Maybe another way we could subset out the substitution issues is to make it so that all parameters are maximally abstracted, meaning they're indirect, unexploded, most-abstract-representation, but you can still opt specific parameters or returns into being direct, and those direct parameters and returns follow the same constraints as we currently apply to @convention(c).

I understand the desire to allow that kind of runtime code to be written in Swift, but my experience with v-table-like structures is that generating provably-secure code around both their use and their construction requires either (1) a lot of manual care or (2) compiler involvement. So I'm not enthusiastic about the idea of doing it by providing a very general language feature that then defaults to being hard to lock down. (Of course, you can run into this problem today with ordinary function values, but the awareness of the costs around them can hopefully lead people towards the path of understanding the other disadvantages of doing this manually.) The KeyPath code in the stdlib that you mentioned is a good example of this: it's only using a table of thin functions, not emitting one, but even so it's really at pains to handle pointer authentication, and it risks degrading the security quite a bit by trying to synthesize compound operations out of intrinsics without a guarantee that they'll be emitted in a unit.
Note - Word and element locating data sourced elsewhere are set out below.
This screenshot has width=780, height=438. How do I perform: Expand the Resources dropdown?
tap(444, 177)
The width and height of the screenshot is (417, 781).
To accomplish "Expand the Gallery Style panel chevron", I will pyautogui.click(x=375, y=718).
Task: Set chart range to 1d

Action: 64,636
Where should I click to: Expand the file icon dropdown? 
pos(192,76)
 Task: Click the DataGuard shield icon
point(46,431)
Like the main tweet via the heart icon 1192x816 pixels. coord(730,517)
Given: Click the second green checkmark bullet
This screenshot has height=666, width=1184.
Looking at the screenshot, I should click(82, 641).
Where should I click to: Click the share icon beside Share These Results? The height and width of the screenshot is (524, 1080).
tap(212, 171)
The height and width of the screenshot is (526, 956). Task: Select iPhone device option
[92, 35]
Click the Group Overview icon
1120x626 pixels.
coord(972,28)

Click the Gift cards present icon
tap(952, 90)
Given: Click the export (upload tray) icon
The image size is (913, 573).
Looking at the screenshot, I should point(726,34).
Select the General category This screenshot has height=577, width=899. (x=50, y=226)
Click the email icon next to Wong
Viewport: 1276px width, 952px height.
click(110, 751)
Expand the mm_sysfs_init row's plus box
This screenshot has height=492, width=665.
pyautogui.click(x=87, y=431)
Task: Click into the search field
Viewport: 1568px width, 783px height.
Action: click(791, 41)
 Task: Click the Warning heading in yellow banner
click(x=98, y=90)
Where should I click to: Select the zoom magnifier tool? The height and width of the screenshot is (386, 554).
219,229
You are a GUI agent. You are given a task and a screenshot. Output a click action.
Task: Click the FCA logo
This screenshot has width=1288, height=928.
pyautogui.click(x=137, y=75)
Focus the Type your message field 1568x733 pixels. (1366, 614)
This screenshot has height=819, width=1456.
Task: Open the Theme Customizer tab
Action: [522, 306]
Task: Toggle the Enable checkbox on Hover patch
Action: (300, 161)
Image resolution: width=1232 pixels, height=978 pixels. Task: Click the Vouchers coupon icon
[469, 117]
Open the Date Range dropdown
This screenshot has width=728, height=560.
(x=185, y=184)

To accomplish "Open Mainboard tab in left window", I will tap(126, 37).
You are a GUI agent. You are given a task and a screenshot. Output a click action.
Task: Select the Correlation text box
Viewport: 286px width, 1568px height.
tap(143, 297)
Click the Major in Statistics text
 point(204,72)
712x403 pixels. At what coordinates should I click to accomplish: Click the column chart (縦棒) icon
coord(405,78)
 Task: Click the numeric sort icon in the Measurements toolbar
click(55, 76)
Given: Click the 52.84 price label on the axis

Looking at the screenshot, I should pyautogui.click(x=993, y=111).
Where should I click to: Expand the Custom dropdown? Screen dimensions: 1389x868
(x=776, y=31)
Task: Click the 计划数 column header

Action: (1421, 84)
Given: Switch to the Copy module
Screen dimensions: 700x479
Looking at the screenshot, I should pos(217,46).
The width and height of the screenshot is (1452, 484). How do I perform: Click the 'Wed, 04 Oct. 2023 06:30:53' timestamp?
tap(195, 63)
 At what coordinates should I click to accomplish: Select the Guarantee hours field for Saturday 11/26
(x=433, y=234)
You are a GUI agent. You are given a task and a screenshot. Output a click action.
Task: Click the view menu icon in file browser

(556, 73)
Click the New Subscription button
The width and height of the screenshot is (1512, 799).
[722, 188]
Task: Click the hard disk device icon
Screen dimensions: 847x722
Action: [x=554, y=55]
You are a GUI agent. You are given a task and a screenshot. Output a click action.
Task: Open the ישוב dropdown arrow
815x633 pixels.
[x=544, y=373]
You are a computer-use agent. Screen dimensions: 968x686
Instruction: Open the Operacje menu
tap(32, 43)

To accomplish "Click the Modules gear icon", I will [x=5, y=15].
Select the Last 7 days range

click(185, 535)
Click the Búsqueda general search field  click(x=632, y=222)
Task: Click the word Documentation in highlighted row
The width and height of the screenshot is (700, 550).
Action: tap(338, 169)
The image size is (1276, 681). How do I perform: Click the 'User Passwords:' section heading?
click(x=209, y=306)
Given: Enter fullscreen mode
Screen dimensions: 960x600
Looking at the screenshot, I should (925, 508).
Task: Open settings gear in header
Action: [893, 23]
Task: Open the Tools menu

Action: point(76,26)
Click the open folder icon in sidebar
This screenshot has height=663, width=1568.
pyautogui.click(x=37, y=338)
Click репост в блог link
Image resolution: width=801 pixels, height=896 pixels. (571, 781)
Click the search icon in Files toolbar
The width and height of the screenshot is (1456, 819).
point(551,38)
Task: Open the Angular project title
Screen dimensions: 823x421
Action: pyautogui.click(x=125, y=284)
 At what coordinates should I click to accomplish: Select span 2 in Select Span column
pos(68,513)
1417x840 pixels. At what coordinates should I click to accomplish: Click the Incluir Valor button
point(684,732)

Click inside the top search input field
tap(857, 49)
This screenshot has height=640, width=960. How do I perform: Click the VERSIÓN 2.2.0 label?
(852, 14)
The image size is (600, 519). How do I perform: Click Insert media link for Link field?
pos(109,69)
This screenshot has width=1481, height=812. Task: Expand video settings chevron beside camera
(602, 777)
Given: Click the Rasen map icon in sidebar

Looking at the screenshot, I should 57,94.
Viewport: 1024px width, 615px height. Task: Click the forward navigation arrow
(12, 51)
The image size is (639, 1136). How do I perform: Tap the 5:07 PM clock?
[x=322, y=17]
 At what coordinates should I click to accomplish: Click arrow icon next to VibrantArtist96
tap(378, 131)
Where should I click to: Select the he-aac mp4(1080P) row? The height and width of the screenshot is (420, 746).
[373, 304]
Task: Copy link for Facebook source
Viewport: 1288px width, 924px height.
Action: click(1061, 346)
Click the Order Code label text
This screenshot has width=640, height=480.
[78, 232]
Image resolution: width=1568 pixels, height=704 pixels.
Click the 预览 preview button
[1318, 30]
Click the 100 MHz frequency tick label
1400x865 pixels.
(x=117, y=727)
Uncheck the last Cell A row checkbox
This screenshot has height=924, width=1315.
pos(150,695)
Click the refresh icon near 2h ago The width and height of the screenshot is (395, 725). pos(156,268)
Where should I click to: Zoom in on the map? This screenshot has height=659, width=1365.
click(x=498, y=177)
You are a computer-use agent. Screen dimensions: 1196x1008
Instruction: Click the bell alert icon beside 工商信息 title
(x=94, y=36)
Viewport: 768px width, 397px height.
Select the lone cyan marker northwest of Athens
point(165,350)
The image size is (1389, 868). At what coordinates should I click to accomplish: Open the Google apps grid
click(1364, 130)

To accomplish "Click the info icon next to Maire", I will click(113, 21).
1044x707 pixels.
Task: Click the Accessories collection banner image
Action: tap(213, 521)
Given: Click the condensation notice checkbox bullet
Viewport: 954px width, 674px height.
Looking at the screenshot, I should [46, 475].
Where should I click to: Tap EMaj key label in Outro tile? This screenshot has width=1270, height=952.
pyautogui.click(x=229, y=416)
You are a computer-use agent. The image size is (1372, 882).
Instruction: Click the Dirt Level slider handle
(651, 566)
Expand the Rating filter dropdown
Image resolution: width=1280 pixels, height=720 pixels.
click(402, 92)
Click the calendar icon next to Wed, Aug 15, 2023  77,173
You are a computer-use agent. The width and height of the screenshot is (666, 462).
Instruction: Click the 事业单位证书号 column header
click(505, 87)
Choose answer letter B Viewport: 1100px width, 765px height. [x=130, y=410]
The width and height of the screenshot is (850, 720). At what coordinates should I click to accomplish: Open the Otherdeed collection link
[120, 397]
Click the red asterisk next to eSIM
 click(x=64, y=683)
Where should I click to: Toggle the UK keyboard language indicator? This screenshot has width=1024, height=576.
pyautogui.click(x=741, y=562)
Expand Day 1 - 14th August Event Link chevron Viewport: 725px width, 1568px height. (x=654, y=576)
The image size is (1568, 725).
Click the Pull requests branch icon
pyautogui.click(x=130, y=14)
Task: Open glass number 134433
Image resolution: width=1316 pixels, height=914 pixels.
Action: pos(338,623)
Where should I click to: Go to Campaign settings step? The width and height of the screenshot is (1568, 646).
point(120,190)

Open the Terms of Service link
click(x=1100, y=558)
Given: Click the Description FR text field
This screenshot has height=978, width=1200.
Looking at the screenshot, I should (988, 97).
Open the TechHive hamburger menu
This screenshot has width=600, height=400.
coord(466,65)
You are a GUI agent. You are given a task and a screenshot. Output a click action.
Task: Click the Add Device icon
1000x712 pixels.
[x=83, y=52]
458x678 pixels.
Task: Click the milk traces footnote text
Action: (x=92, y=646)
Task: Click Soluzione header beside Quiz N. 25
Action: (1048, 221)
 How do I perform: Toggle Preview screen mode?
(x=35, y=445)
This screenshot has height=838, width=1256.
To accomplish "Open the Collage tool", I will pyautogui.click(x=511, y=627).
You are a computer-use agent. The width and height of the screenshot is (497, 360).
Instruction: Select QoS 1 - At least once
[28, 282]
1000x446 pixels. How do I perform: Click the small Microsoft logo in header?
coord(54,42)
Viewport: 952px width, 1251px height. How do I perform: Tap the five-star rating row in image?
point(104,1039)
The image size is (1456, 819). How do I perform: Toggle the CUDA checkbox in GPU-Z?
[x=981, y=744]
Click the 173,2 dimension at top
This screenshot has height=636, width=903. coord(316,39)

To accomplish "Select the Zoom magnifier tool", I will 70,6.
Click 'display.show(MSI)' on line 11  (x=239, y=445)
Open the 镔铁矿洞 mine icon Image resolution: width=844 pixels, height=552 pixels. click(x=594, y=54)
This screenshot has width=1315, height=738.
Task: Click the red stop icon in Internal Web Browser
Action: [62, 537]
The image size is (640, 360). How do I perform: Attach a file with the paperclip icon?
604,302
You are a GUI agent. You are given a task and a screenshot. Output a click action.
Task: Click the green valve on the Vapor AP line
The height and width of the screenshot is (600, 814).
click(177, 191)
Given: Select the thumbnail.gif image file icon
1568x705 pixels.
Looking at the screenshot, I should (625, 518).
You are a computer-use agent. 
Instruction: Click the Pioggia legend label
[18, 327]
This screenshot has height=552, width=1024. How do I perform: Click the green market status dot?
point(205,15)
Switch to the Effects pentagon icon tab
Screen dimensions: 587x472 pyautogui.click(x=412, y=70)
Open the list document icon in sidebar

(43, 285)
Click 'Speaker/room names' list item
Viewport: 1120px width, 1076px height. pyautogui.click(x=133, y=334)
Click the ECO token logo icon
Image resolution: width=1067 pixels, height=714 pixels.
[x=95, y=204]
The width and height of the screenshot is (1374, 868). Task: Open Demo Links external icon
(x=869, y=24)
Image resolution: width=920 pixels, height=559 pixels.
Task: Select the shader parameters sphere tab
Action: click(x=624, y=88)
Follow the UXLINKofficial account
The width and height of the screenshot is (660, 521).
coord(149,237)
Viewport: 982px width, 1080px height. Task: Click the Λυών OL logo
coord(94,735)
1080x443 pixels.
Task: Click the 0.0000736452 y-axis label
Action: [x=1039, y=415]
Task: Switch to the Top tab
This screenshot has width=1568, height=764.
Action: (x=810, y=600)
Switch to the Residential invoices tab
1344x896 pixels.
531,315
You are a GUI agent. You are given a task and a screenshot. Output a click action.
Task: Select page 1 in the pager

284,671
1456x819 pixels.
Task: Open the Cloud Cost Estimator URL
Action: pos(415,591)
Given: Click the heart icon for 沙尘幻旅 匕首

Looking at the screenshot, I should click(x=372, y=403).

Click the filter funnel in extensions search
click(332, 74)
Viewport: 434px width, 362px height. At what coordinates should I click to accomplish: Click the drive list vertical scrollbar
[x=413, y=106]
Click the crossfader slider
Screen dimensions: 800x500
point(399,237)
I think maybe a less first-class feature where the thin functions were tied to a containing structure would be a better way to achieve that kind of effect. That structure can simultaneously provide (1) a pattern for the abstraction of the functions and (2) a basis for storing the function pointers with more reasonable security by default. In practice it's really rare to want to traffic in thin functions directly outside of a v-table-like containing structure; first-class thin functions are very brittle as an abstraction mechanism.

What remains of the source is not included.